Virtual screening and in vitro studies suggested that Lumacaftor and Simeprevir are also SARS-CoV-2 main protease inhibitors45. Interestingly, several in silico and in vitro studies have identified antiviral agents targeting HCV infection (single-stranded negative-sense RNA virus) as promising treatments for COVID-1946, which include HCV approved inhibitors of the viral RNA synthesis, the 3CL protease and the helicase activity46. Antiviral agents against HCV infections have also been studied for their promising ability to interfere with other viral infections caused by RNA viruses, i.e.
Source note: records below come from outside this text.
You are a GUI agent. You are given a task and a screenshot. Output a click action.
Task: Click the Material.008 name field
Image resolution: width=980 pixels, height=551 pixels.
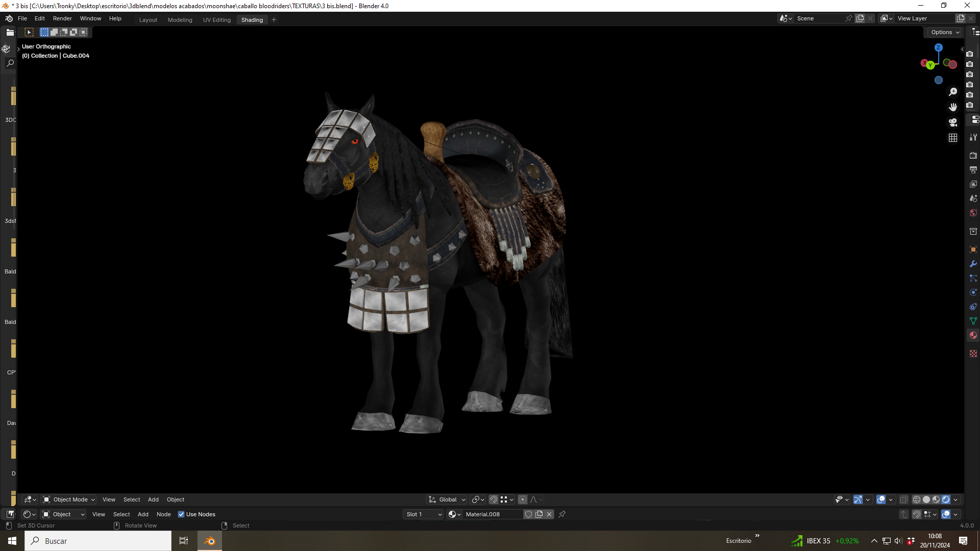pos(493,514)
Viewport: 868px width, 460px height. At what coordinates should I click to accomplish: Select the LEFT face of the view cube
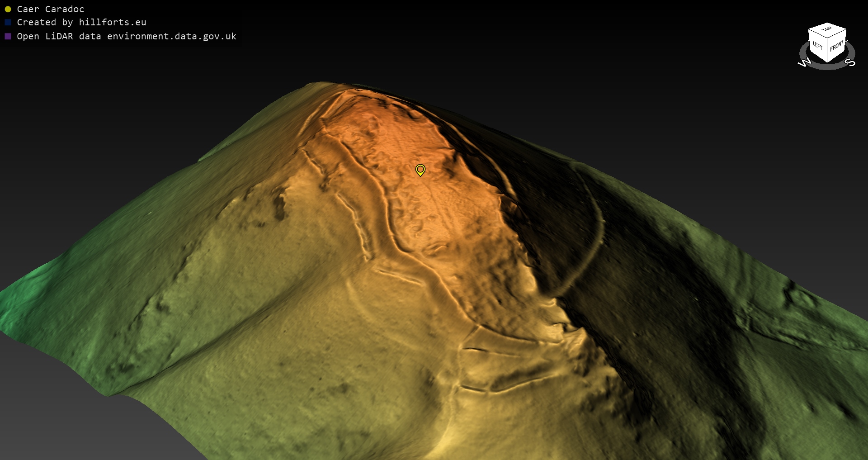tap(817, 45)
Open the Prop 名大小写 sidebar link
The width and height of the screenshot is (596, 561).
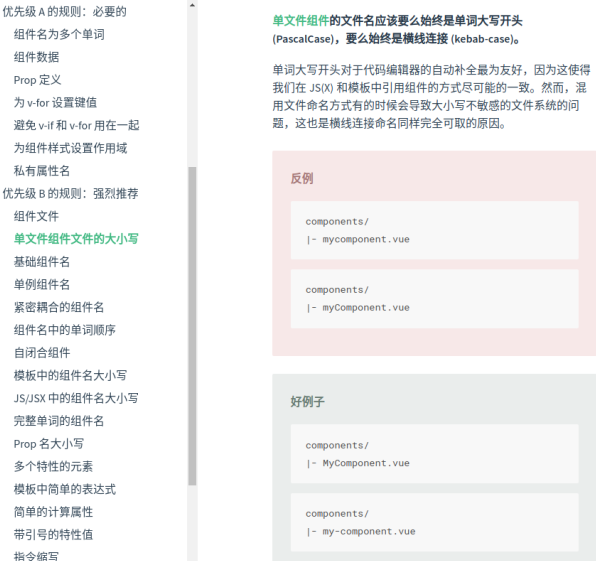pos(49,444)
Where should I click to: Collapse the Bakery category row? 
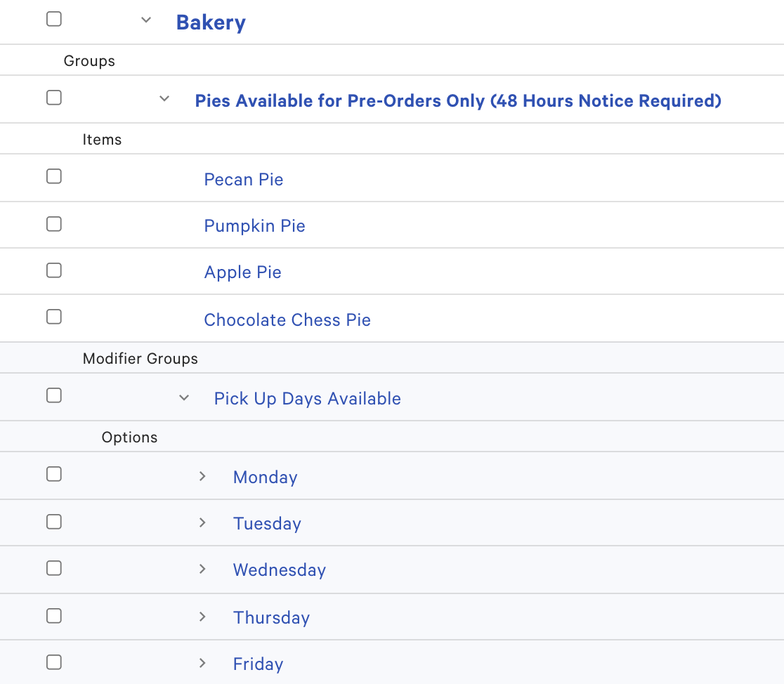(x=145, y=20)
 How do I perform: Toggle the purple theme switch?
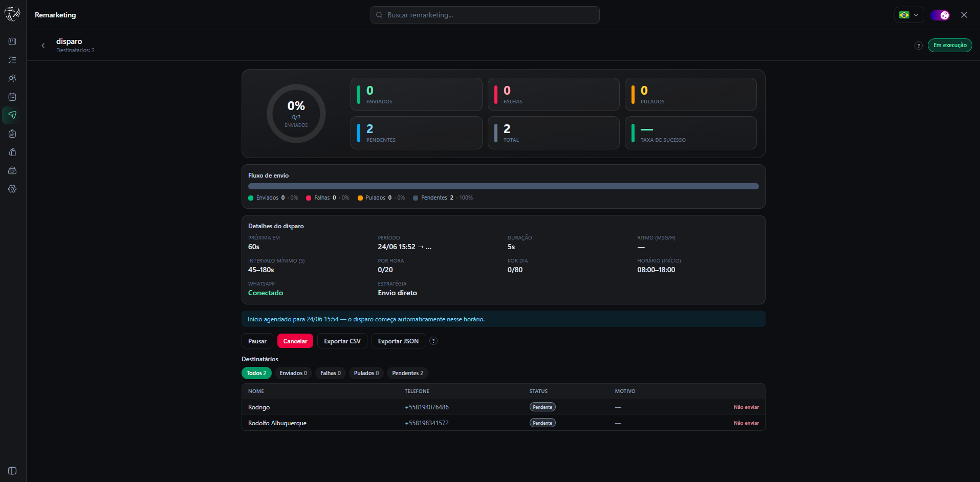pyautogui.click(x=940, y=15)

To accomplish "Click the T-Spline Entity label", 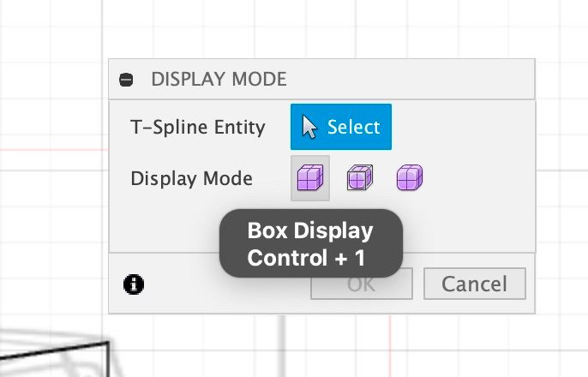I will tap(197, 128).
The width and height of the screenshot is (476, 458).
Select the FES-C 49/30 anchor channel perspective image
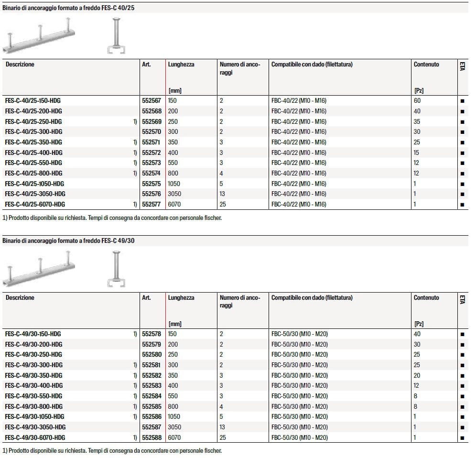[x=41, y=271]
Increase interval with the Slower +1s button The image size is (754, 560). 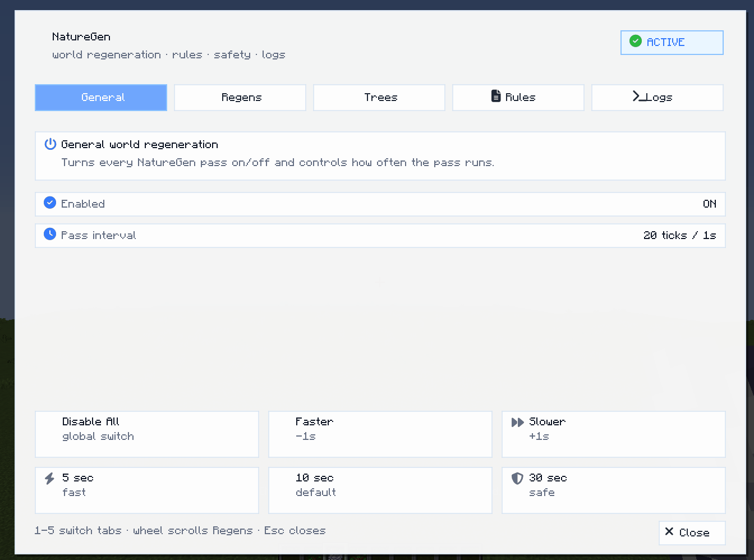614,434
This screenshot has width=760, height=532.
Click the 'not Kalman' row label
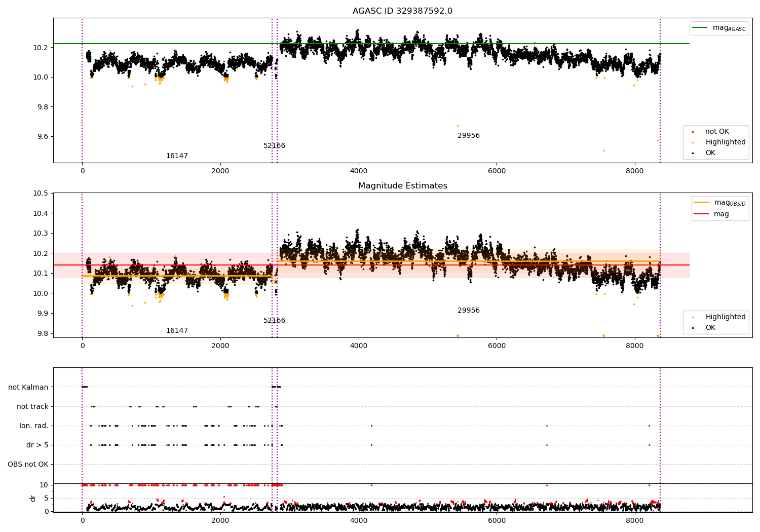click(28, 387)
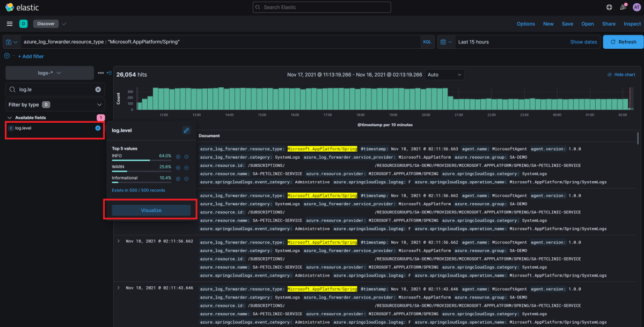Open the newsfeed party popper icon
The image size is (644, 327).
(623, 8)
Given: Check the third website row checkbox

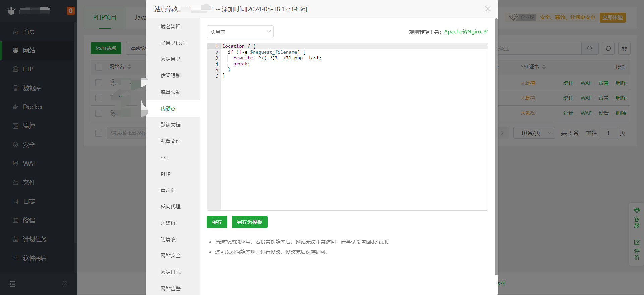Looking at the screenshot, I should click(99, 113).
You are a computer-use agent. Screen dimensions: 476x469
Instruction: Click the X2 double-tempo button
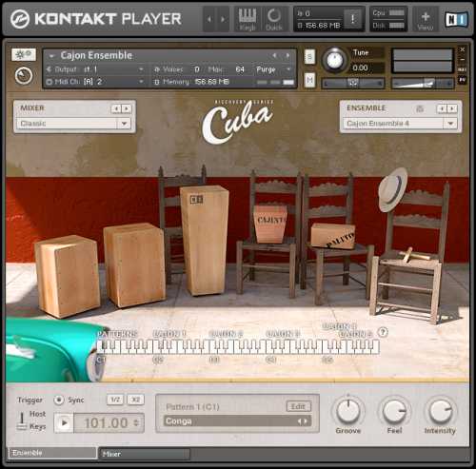135,400
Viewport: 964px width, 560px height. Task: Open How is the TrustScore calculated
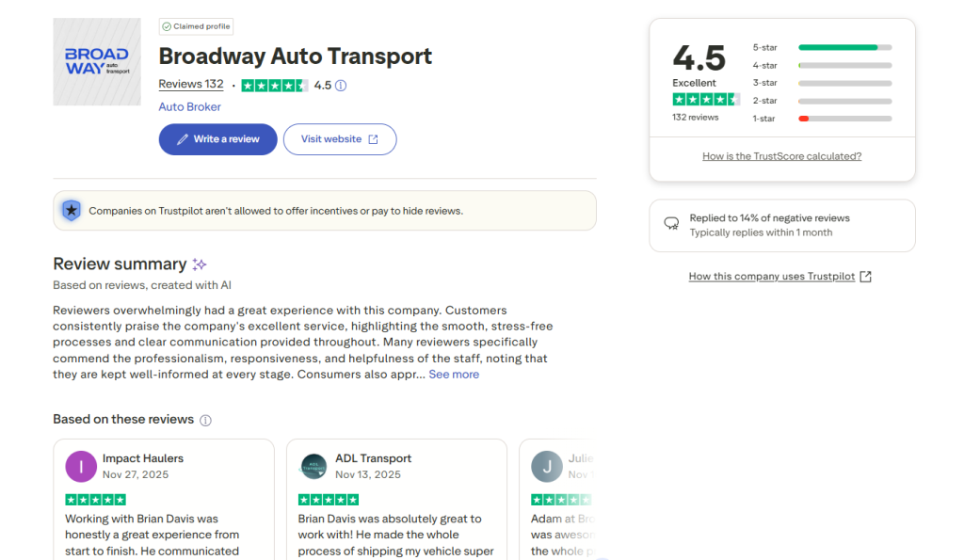781,155
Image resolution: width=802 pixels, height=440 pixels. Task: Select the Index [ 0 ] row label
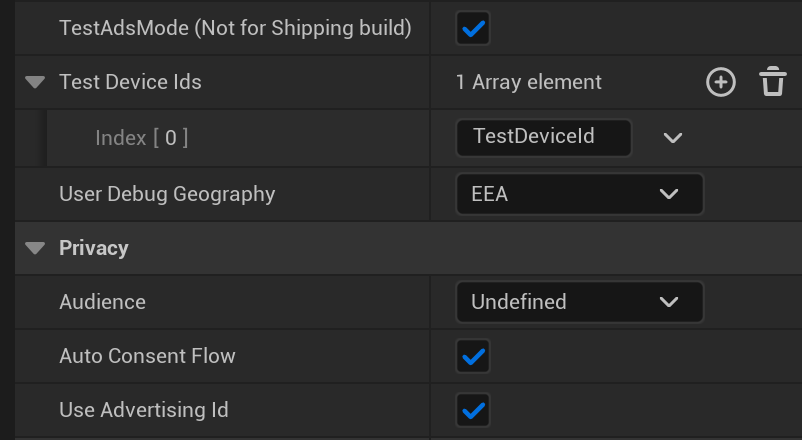[142, 138]
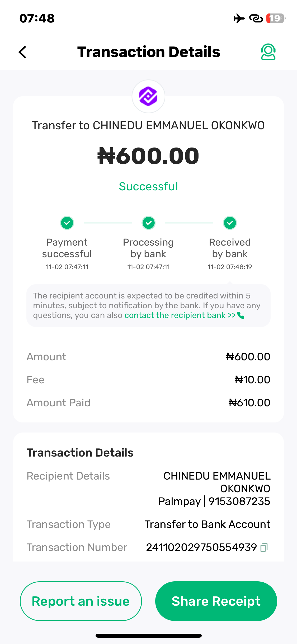The image size is (297, 644).
Task: Open customer support headset icon
Action: (268, 52)
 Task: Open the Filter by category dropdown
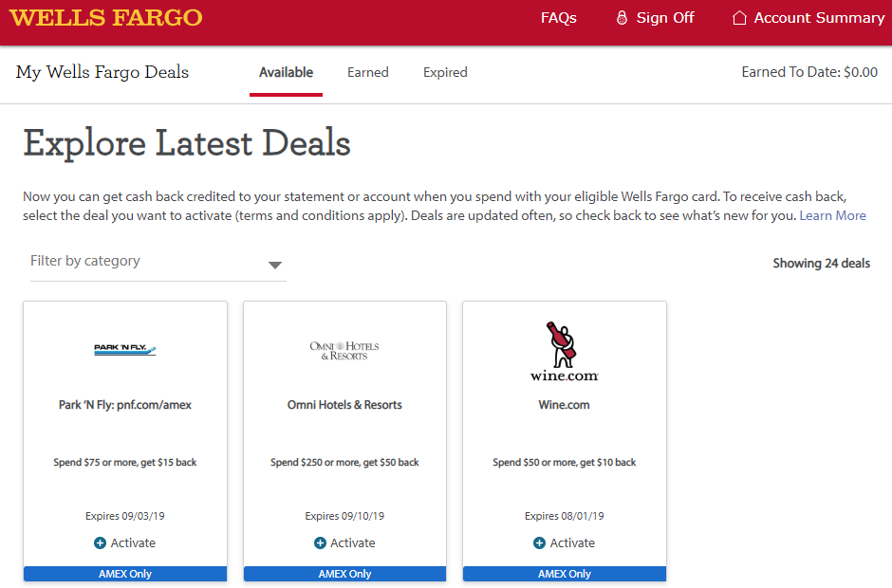pyautogui.click(x=157, y=262)
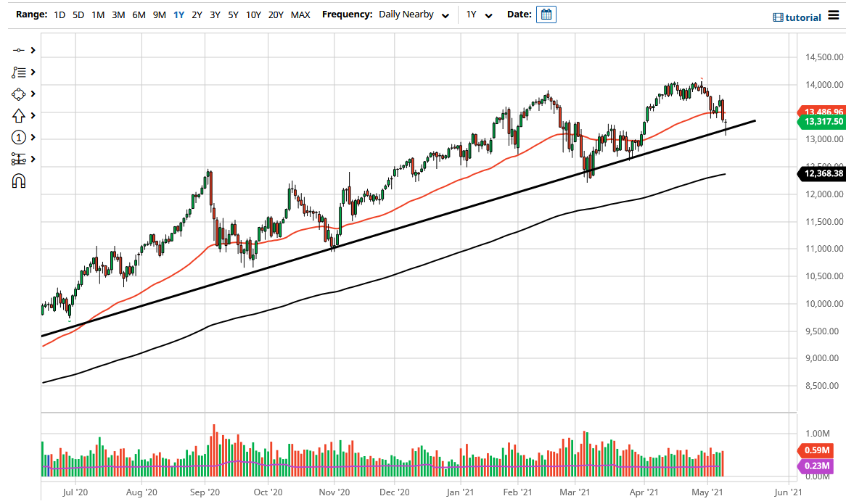Viewport: 846px width, 504px height.
Task: Click the 20Y range button
Action: pos(276,14)
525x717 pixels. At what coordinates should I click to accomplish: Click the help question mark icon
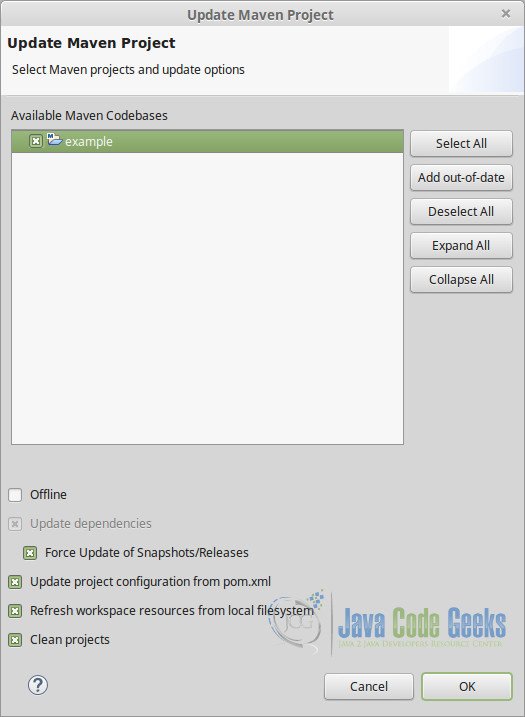coord(38,685)
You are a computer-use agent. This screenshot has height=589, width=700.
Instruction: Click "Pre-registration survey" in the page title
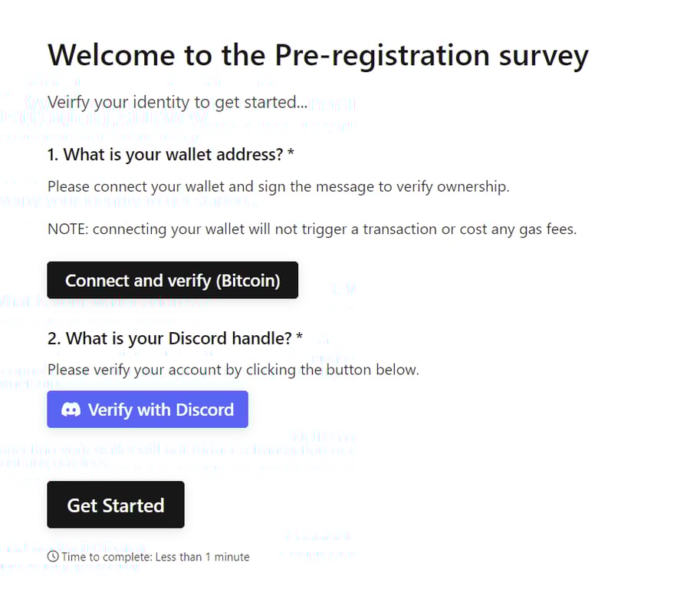(x=431, y=56)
SARS-associated coronavirus47, MERS48, Enterovirus A71, Herpes simplex virus type 1 and Zika virus41. This would suggest the possibility to use and/or develop Simeprevir into broad-spectrum antiviral drugs41. Simeprevir and Lumacaftor are also promising for their potential ability to inhibit multiple steps of the SARS-CoV-2 infection by interfering with the S protein binding to the ACE2 receptor and by inhibiting the SARS-CoV-2 main protease, essential for processing the polyproteins that are translated from the viral RNA49. The concept of multi-target drugs that inhibit several proteins simultaneously has been successfully used for the treatment of many diseases. For example, the anti-HIV drug Cosalane was developed to inhibit binding of the HIV gp120 envelope glycoprotein to CD4 and simultaneously to inhibit the cytopathic mechanism of HIV-150.

While writing this paper, several drug repurposing studies targeting the S protein have been published. Interestingly, several papers32,34,44,51 carried out virtual screenings on the same surface we identified as a transient pocket. Binding energies of proposed compounds are however lower than the one we observed for Simeprevir and Lumacaftor. This is very likely linked to the protein structures used for virtual screening and/or a binding pocket not being in the optimal open conformation, highlighting the strength of our in silico approach.

Our results show the importance of taking into account the full structural features of a protein–ligand complex and how a combination of MD simulations may help predict the validity of a proposed inhibitor. Our work suggests that Simeprevir and Lumacaftor could be potential initial compounds able to prevent and treat SARS-CoV-2 infection.